EXERCISE DETAILS. From start to end, print the entire listing below exactly.

SUPPLIED INFORMATION.
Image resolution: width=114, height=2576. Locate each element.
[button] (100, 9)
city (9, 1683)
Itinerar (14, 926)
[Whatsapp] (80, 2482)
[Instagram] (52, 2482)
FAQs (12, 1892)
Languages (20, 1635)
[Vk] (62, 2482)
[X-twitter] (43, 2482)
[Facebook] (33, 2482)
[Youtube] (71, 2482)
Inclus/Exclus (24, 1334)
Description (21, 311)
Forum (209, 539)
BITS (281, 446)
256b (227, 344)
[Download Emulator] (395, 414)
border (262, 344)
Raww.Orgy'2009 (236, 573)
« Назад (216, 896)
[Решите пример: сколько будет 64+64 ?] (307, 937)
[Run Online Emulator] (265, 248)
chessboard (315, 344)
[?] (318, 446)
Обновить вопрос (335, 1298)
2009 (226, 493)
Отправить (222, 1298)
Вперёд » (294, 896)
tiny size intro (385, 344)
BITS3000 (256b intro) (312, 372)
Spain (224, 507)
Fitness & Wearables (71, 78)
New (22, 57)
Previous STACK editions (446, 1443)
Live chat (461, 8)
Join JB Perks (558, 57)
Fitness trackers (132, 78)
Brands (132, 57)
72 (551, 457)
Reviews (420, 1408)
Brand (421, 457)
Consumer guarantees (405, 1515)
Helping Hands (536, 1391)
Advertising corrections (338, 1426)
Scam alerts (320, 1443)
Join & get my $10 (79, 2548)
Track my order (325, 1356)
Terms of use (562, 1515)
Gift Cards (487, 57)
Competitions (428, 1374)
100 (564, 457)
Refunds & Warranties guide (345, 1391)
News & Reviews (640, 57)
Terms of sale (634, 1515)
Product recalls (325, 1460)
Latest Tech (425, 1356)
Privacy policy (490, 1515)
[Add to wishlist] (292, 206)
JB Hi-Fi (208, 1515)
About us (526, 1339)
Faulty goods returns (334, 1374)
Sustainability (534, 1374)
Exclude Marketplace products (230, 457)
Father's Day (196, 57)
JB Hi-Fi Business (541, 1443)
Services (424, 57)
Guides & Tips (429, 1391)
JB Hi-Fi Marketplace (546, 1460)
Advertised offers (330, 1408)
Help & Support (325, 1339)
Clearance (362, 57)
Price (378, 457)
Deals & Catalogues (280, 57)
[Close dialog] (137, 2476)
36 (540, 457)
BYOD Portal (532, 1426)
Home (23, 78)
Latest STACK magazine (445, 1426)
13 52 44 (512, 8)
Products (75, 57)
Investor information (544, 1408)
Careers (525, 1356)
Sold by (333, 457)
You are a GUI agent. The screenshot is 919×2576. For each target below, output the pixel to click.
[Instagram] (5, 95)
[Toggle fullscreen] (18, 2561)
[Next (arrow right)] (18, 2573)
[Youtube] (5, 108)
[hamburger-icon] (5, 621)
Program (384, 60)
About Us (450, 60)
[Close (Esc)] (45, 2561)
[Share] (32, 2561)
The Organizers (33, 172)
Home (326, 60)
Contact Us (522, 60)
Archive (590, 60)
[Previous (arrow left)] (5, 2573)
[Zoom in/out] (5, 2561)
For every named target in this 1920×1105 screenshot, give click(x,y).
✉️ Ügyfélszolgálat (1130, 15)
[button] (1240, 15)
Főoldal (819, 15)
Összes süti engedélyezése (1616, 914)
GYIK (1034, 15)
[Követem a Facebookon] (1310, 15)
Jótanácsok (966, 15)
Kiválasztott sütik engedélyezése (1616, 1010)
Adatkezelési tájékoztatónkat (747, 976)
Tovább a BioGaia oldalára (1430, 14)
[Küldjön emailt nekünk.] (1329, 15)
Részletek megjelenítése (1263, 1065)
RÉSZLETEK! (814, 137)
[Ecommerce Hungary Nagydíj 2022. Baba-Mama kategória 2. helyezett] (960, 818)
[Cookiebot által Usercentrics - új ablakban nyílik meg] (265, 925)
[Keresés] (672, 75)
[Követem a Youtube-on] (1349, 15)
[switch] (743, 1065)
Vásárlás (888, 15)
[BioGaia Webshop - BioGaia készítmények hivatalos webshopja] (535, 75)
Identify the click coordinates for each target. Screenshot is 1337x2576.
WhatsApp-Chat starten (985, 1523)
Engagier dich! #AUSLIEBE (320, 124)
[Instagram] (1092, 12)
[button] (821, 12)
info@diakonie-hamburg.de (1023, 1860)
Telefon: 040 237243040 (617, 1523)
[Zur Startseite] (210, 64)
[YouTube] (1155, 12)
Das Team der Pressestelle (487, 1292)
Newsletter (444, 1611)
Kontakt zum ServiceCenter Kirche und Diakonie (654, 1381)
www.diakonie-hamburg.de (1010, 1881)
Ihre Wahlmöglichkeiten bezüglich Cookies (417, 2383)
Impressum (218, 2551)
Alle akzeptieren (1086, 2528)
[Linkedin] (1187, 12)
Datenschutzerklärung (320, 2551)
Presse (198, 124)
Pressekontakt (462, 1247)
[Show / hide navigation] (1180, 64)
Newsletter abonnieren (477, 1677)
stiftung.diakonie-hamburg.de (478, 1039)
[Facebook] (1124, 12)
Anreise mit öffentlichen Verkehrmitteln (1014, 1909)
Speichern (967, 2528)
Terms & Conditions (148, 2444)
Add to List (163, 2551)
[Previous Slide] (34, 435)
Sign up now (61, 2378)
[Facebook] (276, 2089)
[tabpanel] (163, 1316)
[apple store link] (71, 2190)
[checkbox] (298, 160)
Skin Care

EXPECTED ANSWER.
Image resolution: width=114, height=2576. Locate each element.
[button] (100, 9)
city (9, 1683)
Itinerar (14, 926)
[Whatsapp] (80, 2482)
[Instagram] (52, 2482)
FAQs (12, 1892)
Languages (20, 1635)
[Vk] (62, 2482)
[X-twitter] (43, 2482)
[Facebook] (33, 2482)
[Youtube] (71, 2482)
Inclus/Exclus (24, 1334)
Description (21, 311)
Forum (209, 539)
BITS (281, 446)
256b (227, 344)
[Download Emulator] (395, 414)
border (262, 344)
Raww.Orgy'2009 (236, 573)
« Назад (216, 896)
[Решите пример: сколько будет 64+64 ?] (307, 937)
[Run Online Emulator] (265, 248)
chessboard (315, 344)
[?] (318, 446)
Обновить вопрос (335, 1298)
2009 (226, 493)
Отправить (222, 1298)
Вперёд » (294, 896)
tiny size intro (385, 344)
BITS3000 (256b intro) (312, 372)
Spain (224, 507)
Fitness & Wearables (71, 78)
New (22, 57)
Previous STACK editions (446, 1443)
Live chat (461, 8)
Join JB Perks (558, 57)
Fitness trackers (132, 78)
Brands (132, 57)
72 (551, 457)
Reviews (420, 1408)
Brand (421, 457)
Consumer guarantees (405, 1515)
Helping Hands (536, 1391)
Advertising corrections (338, 1426)
Scam alerts (320, 1443)
Join & get my $10 (79, 2548)
Track my order (325, 1356)
Terms of use (562, 1515)
Gift Cards (487, 57)
Competitions (428, 1374)
100 (564, 457)
Refunds & Warranties guide (345, 1391)
News & Reviews (640, 57)
Terms of sale (634, 1515)
Product recalls (325, 1460)
Latest Tech (425, 1356)
Privacy policy (490, 1515)
[Add to wishlist] (292, 206)
JB Hi-Fi (208, 1515)
About us (526, 1339)
Faulty goods returns (334, 1374)
Sustainability (534, 1374)
Exclude Marketplace products (230, 457)
Father's Day (196, 57)
JB Hi-Fi Business (541, 1443)
Services (424, 57)
Guides & Tips (429, 1391)
JB Hi-Fi Marketplace (546, 1460)
Advertised offers (330, 1408)
Help & Support (325, 1339)
Clearance (362, 57)
Price (378, 457)
Deals & Catalogues (280, 57)
[Close dialog] (137, 2476)
36 (540, 457)
BYOD Portal (532, 1426)
Home (23, 78)
Latest STACK magazine (445, 1426)
13 52 44 (512, 8)
Products (75, 57)
Investor information (544, 1408)
Careers (525, 1356)
Sold by (333, 457)
You are a GUI agent. The screenshot is 919×2576. For each target below, output the pixel to click.
[Instagram] (5, 95)
[Toggle fullscreen] (18, 2561)
[Next (arrow right)] (18, 2573)
[Youtube] (5, 108)
[hamburger-icon] (5, 621)
Program (384, 60)
About Us (450, 60)
[Close (Esc)] (45, 2561)
[Share] (32, 2561)
The Organizers (33, 172)
Home (326, 60)
Contact Us (522, 60)
Archive (590, 60)
[Previous (arrow left)] (5, 2573)
[Zoom in/out] (5, 2561)
For every named target in this 1920×1105 screenshot, give click(x,y).
✉️ Ügyfélszolgálat (1130, 15)
[button] (1240, 15)
Főoldal (819, 15)
Összes süti engedélyezése (1616, 914)
GYIK (1034, 15)
[Követem a Facebookon] (1310, 15)
Jótanácsok (966, 15)
Kiválasztott sütik engedélyezése (1616, 1010)
Adatkezelési tájékoztatónkat (747, 976)
Tovább a BioGaia oldalára (1430, 14)
[Küldjön emailt nekünk.] (1329, 15)
Részletek megjelenítése (1263, 1065)
RÉSZLETEK! (814, 137)
[Ecommerce Hungary Nagydíj 2022. Baba-Mama kategória 2. helyezett] (960, 818)
[Cookiebot által Usercentrics - új ablakban nyílik meg] (265, 925)
[Keresés] (672, 75)
[Követem a Youtube-on] (1349, 15)
[switch] (743, 1065)
Vásárlás (888, 15)
[BioGaia Webshop - BioGaia készítmények hivatalos webshopja] (535, 75)
Identify the click coordinates for each target. Screenshot is 1337x2576.
WhatsApp-Chat starten (985, 1523)
Engagier dich! #AUSLIEBE (320, 124)
[Instagram] (1092, 12)
[button] (821, 12)
info@diakonie-hamburg.de (1023, 1860)
Telefon: 040 237243040 (617, 1523)
[Zur Startseite] (210, 64)
[YouTube] (1155, 12)
Das Team der Pressestelle (487, 1292)
Newsletter (444, 1611)
Kontakt zum ServiceCenter Kirche und Diakonie (654, 1381)
www.diakonie-hamburg.de (1010, 1881)
Ihre Wahlmöglichkeiten bezüglich Cookies (417, 2383)
Impressum (218, 2551)
Alle akzeptieren (1086, 2528)
[Linkedin] (1187, 12)
Datenschutzerklärung (320, 2551)
Presse (198, 124)
Pressekontakt (462, 1247)
[Show / hide navigation] (1180, 64)
Newsletter abonnieren (477, 1677)
stiftung.diakonie-hamburg.de (478, 1039)
[Facebook] (1124, 12)
Anreise mit öffentlichen Verkehrmitteln (1014, 1909)
Speichern (967, 2528)
Terms & Conditions (148, 2444)
Add to List (163, 2551)
[Previous Slide] (34, 435)
Sign up now (61, 2378)
[Facebook] (276, 2089)
[tabpanel] (163, 1316)
[apple store link] (71, 2190)
[checkbox] (298, 160)
Skin Care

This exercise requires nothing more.